Abstract

To study the clinicopathologic features and differential diagnosis of adenoid cystic carcinoma in the esophagus. Ten cases of primary adenoid cystic carcinoma of the esophagus were retrieved from the archival file. The clinicopathologic and immunohistochemical features were studied. The differential diagnosis was analyzed. The male-to-female ratio was 9: 1. The age of patients ranged from 59 to 76 years. There were 4 cases with tumor located in mid esophagus, 4 cases with tumor located in mid to lower esophagus and the remaining 2 cases in lower esophagus. Low-power histologic examination showed mainly expansive growth pattern, with cribriform, solid and focal tubular architectures identified.
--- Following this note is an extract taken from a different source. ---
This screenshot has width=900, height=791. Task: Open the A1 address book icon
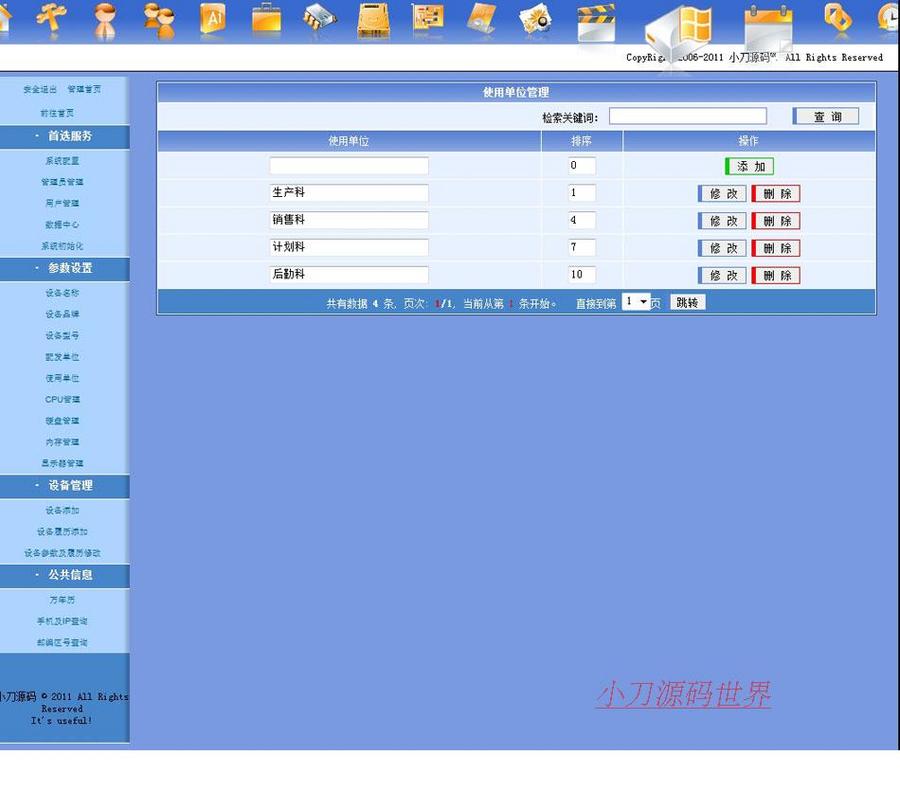tap(213, 20)
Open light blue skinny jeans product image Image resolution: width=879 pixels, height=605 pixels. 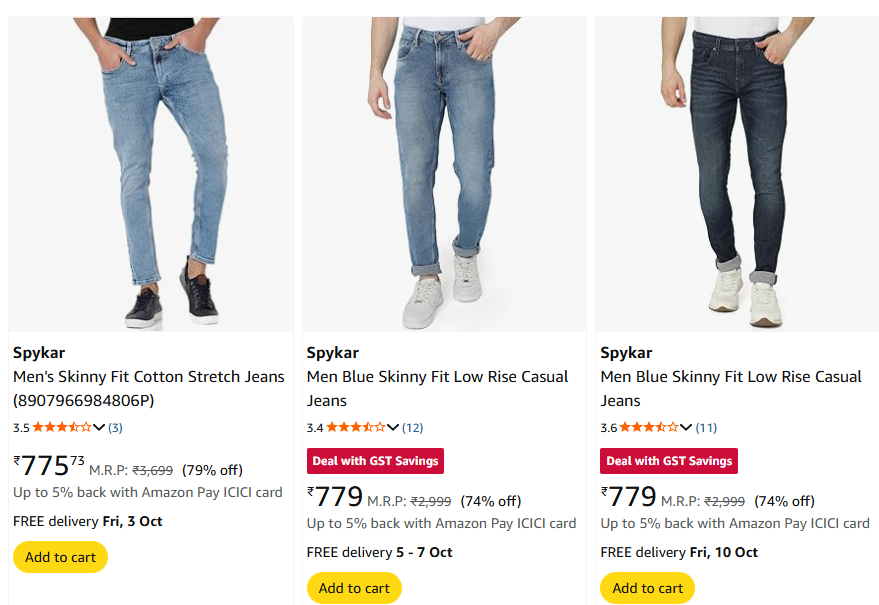click(x=151, y=174)
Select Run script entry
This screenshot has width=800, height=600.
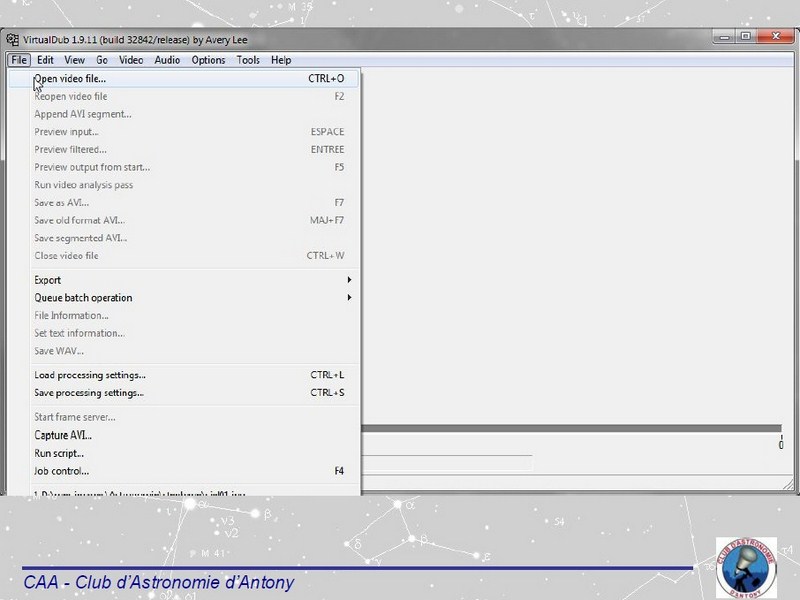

The tumor cells showed nuclear hyperchromasia. Both ductal and myoepithelial differentiation was demonstrated. The stroma showed myxoid degeneration in areas. Comedo-type necrosis was observed in 8 cases and moderate to severe squamous dysplasia was present in one case. Three cases showed focal areas of squamous cell carcinoma. Immunohistochemical study showed that the tumor cells were positive for p63 (10/10), CD117 (10/10) and S-100 protein (9/10). There was focal staining for calponin (2/10) and smooth muscle actin (2/10). The ductal structures expressed CK7 (10/10). Adenoid cystic carcinoma of the esophagus demonstrates unique morphologic features with expression of S-100 protein and consistent expression of CD117. The above characteristics help to distinguish this entity from basaloid squamous cell carcinoma, mucoepidermoid carcinoma and small cell carcinoma of the esophagus.